Nos questions concernent en premier lieu la stratégie du gouvernement en matière de tests. Les dysfonctionnements et incohérences de cette stratégie sont anxiogènes, cela nous rappelle la dramatique gestion des masques :

  • Ce n’est pas normal qu’une personne présentant des symptômes de la maladie puisse avoir à attendre jusqu’à 7 jours pour obtenir le résultat de son test. Cette attente de 7 jours n’est satisfaisante ni d’un point de vue sanitaire, ni d’un point de vue social, ni d’un point de vue économique : elle crée de l’angoisse, ne permet pas d’enrayer la propagation du virus et peut nuire au bon fonctionnement des entreprises des salariés concernés.
  • Il nous semblerait utile d’avoir une plateforme unique qui permettrait à nos concitoyens de savoir rapidement où ils peuvent se rendre et de prendre rendez-vous en ligne sans avoir à appeler les laboratoires les uns après les autres, ou à faire la queue durant de longues heures pour pouvoir être testés. Ceci permettrait aussi de flécher tout de suite, vers les tests “rapides”, les personnes issues de clusters potentiels ou les personnes jugées prioritaires et de leur proposer un protocole d’isolement clair ;
  • Sur le plan social, le gouvernement a rétabli en catimini, le 10 juillet, le jour de carence. Cette décision soumet donc les fonctionnaires et les salariés qui attendent le résultat d’un test et qui ne peuvent télétravailler au choix suivant : soit ils posent des congés, soit ils sont placés en arrêt de travail auquel s’applique le jour de carence. Ainsi, nous demandions sans délai sa suspension, comme cela était le cas pendant l’état d’urgence sanitaire. Nous avons eu gain de cause sur ce point. 

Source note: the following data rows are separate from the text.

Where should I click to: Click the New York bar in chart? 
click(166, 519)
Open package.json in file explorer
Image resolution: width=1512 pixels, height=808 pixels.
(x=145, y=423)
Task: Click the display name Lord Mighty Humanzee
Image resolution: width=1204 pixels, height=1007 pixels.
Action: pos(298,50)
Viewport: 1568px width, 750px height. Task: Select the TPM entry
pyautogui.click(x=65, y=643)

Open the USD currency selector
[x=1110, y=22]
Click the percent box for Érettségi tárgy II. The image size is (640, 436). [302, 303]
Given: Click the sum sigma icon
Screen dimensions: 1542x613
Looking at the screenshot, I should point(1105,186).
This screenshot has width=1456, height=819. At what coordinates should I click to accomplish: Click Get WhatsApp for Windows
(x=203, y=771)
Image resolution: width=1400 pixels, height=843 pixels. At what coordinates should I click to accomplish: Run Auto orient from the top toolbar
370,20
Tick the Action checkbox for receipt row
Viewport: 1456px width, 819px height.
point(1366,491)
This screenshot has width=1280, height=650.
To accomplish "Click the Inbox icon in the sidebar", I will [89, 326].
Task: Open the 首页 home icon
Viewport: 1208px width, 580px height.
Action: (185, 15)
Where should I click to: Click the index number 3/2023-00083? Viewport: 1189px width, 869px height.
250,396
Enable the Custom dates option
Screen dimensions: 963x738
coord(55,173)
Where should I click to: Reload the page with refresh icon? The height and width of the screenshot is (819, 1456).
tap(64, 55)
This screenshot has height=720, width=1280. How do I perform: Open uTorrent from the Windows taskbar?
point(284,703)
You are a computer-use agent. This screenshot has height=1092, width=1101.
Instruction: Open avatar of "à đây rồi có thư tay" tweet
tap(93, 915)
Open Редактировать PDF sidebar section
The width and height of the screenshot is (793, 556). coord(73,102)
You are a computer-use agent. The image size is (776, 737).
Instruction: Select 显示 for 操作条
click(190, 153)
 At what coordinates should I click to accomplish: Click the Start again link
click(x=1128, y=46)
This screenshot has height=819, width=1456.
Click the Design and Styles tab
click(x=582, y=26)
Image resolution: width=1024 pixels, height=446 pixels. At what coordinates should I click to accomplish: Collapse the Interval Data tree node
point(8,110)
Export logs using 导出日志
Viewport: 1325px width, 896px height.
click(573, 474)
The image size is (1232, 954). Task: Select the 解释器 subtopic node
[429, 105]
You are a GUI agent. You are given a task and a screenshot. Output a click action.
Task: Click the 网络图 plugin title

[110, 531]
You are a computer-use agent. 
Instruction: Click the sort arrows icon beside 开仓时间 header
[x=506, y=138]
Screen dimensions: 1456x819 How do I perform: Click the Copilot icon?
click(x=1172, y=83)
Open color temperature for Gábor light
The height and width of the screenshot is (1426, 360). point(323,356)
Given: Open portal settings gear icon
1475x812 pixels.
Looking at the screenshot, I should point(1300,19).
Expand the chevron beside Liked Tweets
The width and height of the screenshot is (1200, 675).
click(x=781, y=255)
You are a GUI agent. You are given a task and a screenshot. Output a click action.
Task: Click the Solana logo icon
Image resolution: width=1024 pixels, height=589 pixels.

Face à cette recrudescence des infections et des hospitalisations, nous nous posons comme tous les Français des questions simples auxquelles nous n’avons pour le moment aucune réponse :

  • Sommes-nous prêts à faire face à une deuxième vague ? Les stocks de blouses, surblouses, médicaments, seringues, qui ont tant manqué, ont-ils été reconstitués ? Les équipes médicales et paramédicales qui ont tant donné en mars, avril et mai dernier ont-elles pu récupérer et disposent-elles des moyens pour affronter cette deuxième vague ?
  • Si l’option d’un reconfinement général ne semble pas être l’option retenue par le gouvernement, qu’en est-il d’un reconfinement local ou partiel ? Dans quelles conditions ce type ce reconfinement est-il envisagé ? Des nouvelles mesures pourront-elles être envisagées sur le plan national ou toutes les nouvelles mesures seront prises sur le plan local, comme à Bordeaux ou Marseille récemment ?

Enfin – et surtout – quand la représentation nationale sera-t-elle enfin associée aux choix du gouvernement ? Les partis et les présidents de groupe n’ont pas été réunis, pas informés, pas associés depuis des mois.

  • Edouard Philippe avait instauré une communication quotidienne, des rendez-vous réguliers avec les présidents de groupes parlementaires et les responsables de partis, des longs points presse qui avaient le grand mérite de partager l’information, ce qui est d’autant plus précieux face à la complexité de la situation que personne ne nie.
  • Depuis Jean Castex, cette communication n’existe plus ! Suite à notre demande, le Premier ministre a enfin décidé de réunir les présidents de groupes et responsables de partis le 22 septembre prochain.